===== PROVIDED INFORMATION =====
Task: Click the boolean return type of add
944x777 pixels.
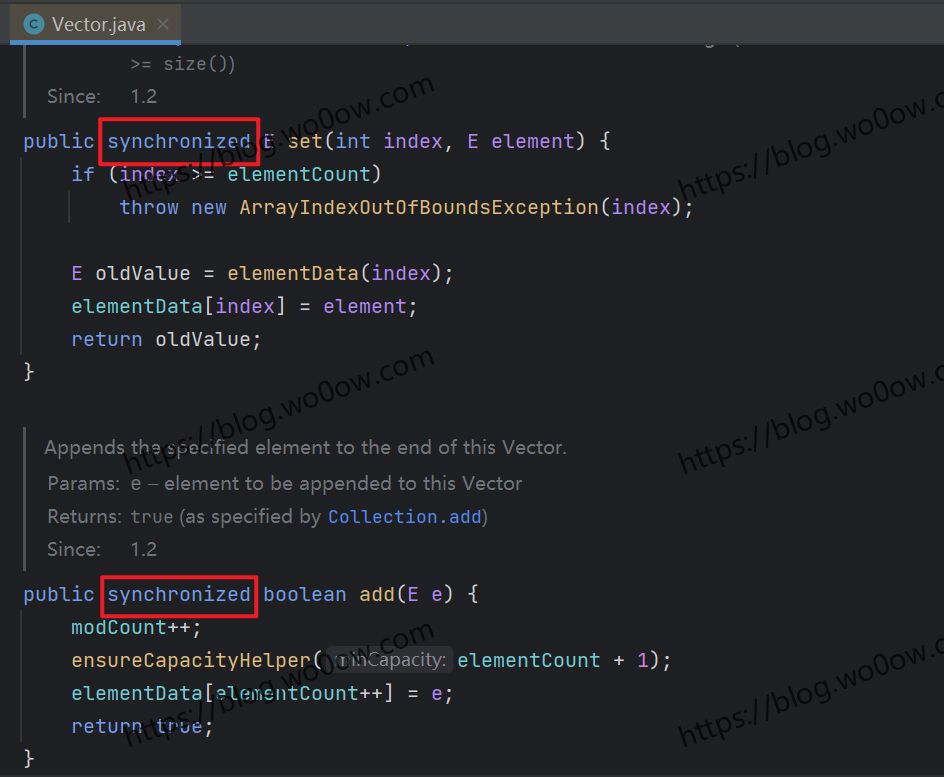Action: coord(304,594)
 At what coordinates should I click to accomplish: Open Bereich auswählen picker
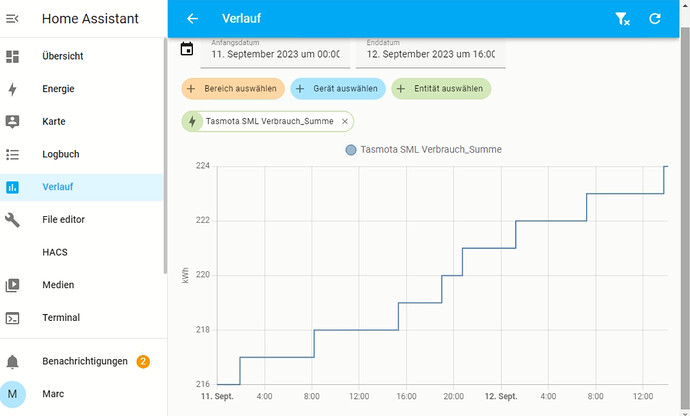pos(232,89)
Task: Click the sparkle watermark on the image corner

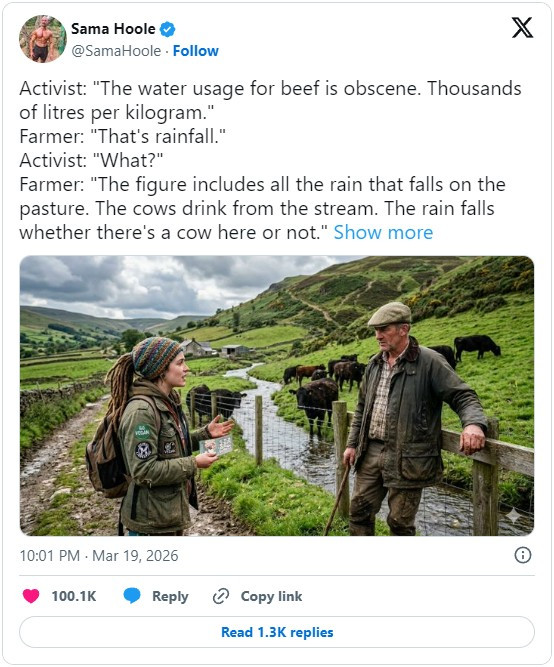Action: click(x=513, y=515)
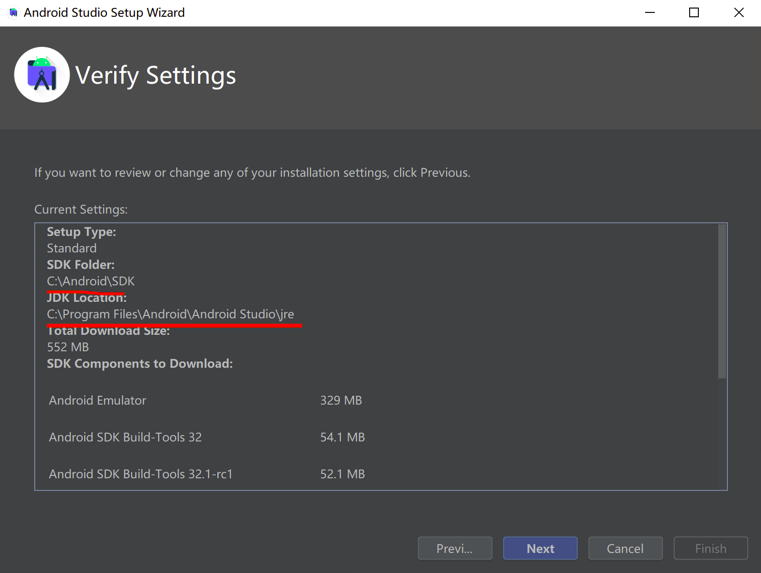Select the Android SDK Build-Tools 32 row
Viewport: 761px width, 573px height.
coord(126,437)
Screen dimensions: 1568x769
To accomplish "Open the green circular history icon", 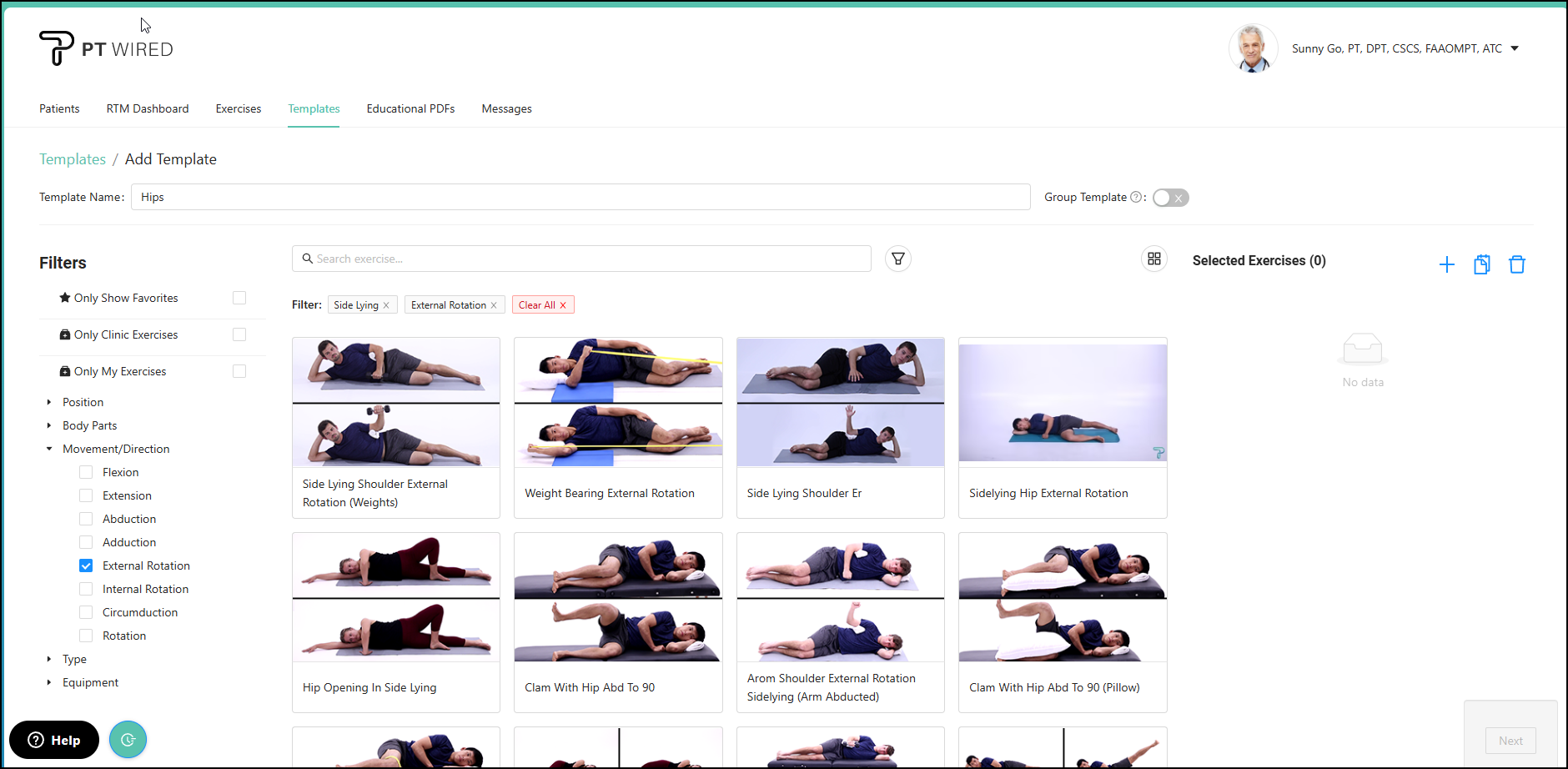I will coord(128,740).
=====
Only an exact copy is wanted: the lines from the opening of the material through the line that has "Screen dimensions: 1568x769", minus any pictures.

Task: Click the boolean return type of add
944x777 pixels.
Action: coord(304,594)
 At what coordinates should I click to accomplish: Open Bereich auswählen picker
pos(232,89)
Task: Click the sparkle watermark on the image corner

Action: click(x=513, y=515)
Select the Android SDK Build-Tools 32 row
Viewport: 761px width, 573px height.
coord(126,437)
Screen dimensions: 1568x769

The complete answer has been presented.